Pop culture opens doors for discussion

Thursday — just another day of the week. But now, UMHB alumnus and college minister at First Baptist Church in Belton Grant Hickman, is turning it into an opportunity to help engage students in what’s going on in the world, with hopes that they will begin to look at culture through a biblical perspective.

The event, simply called “Thursdays,” is held at FBC’s college house. Each week, Hickman presents something from the media- a music video, TV show, advertisement or a topic from culture, and then opens it up for discussion among students.

The idea came last year after Hickman viewed a Lady Gaga video, “Born This Way”.

“I watched it and was appalled but at the same time amazed at how well it was made. But I looked at the message she was portraying, and it got me kind of thinking about it,” he said.

Hickman decided to show the video to a group of his interns, wanting to see their thoughts on it.

“I just kind of took a chance and said,  ‘OK, interns, we’re going to watch this, and it may offend some of you and it’s probably going to make you feel uncomfortable and awkward, but I want us to watch it and talk about it, and we did,” he said. “I saw light bulbs clicking, and I saw fruit from it, as odd as that sounds.”

Hickman believes that there is a divide between Christians wanting to maintain Biblical standards while also relating to the world that they live in.

“I think a lot of us who have grown up in the church are taught to just not be a part of it at all. We’re not balancing well between the grace and the call to righteousness that we’re in,” he said.

The plan for the event is to bring people together to figure out how the two relate, and see meaning behind what’s in American media.

“My goal with Thursdays is that it would be a place where students can come from different walks of life, and with different perspectives, and we can watch a TV show, or music video, and just talk about the message of it,” Hickman said.

Junior social work major Kristen Kimmel has enjoyed being a part of the discussions on Thursday nights, and like Hickman, wants it to be a time of finding balance between culture and Christianity.

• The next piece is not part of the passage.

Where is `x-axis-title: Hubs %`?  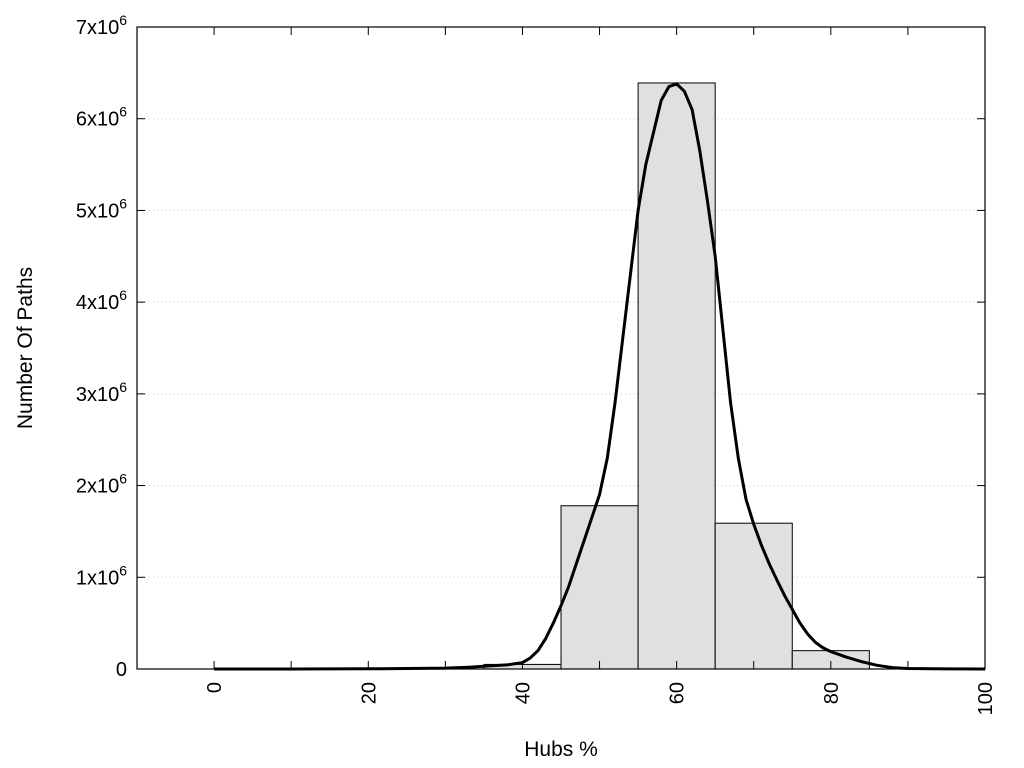
x-axis-title: Hubs % is located at coordinates (561, 750).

“A lot of people think you have to be a Christian, or you’re involved in the world,  and I think we’re called to do both,” she said. “Hopefully it shows us that we can be involved in the world but still not throw away our values and what God has shown us.”

Kimmel also likes the laid-back atmosphere and thinks it is a positive way to draw people to the church.

“A lot of times now it’s about getting people to the church, which is great, but God isn’t just in the         church. He’s in culture,” she said. “Hopefully we can bring the church to other people, not through a preacher, but through the community and the fellowship of other believers.”

For senior business major Tobin Davies, the point of Thursdays all comes down to relationships.

“I think that engaging culture is especially important for Christians because Christians are commanded to evangelize and to minister, and both of those things are done through relationships,” he said. “People’s relationships are based on things they have in common with each other, and a lot of times, culture is that thing.”

Hickman hopes that by opening up discussion on real-life topics, ultimately, students would be able to use what they learn as an avenue for sharing their faith with others.

He said, “Everybody and their dog has an opinion on religion and is willing to share it with you. You’ve just got to be bold enough to help them get there. I think culture helps us bridge that gap.”